How would it change the way you think about “fighting”?

Does “An Explosion of Savage Violence” sound like something that is appropriate to “learning to fight” or developing the ability to withstand a “desperate struggle for survival”?
Which of these frames more closely depicts the truth of the real requirements of modern self protection?
Now ask yourself honestly, which of these frames is actually reflected by the way you are training and mentally and physically preparing yourself to deal with real world violence?
Are you a “fighter” or a “survivor”?
Which frame is more powerful for you? Which do you think is more honest and accurate to the type of combative pressure or violence you are likely to face?
In what context will you face violence? Where, when, with whom, under what cirmcumstances, what is your physical and emotional state likely to be, what is their physical and emotional state likely to be, what are their objectives, what are yours?
All these questions help to define the all important “context” – without a context for our training we are just engaging in mindless non goal orientated “activity” not “taking intelligent, decisive action to achieve an objective”.

Does this or could this describe your training? Does your current training inspire you and push you?
Does it encourage you to be more intelligent, more creative, more focussed, more developed as a human being or not?
Are you capable of delivering “an explosion of savage violence”? If this became your speciality and if you were capable do you think you would be more or less confident because of it.
Sometimes learning to “fight” and learning to “survive” can be two very different things solely relevant to two different contexts. Sometimes there is crossover, and that crossover CAN be useful SOMETIMES.
But then sometimes it simply dilutes and poisons.
Do you want to learn (state of acquisition) more and more street fight techniques? Or do you want to develop (state of being) more and more capabilities?
One is a paradigm of “having” the other of “being”. When the pressure is TRULY ON and you are in a “desperate struggle for survival” not a “fight” which do you think will count the most?
Sometimes being more rigorous and disciplined in HOW we “frame” and how we “think” about our training is more important and more POWERFUL a shift than WHAT we actually train.

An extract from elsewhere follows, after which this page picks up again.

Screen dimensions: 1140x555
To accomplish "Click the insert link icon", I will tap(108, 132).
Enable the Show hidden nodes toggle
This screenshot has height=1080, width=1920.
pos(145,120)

IF you are truly being backed into a corner with no further options and IF any kind of physical action on your part WOULD actually improve your chances of survival then would “An Explosion of Savage Violence” that allows you to ruthlessly and brutally and repeatedly Attack the Attacker be a more appropriate response than “defending yourself”?
If we change the way we think, the way we linguistically represent the problem, we automatically redefine the solutions, thereby changing the actions we take and the results we get.
The results we seek are better, more intelligent more effective training that leads to greater survivability for the practitioner.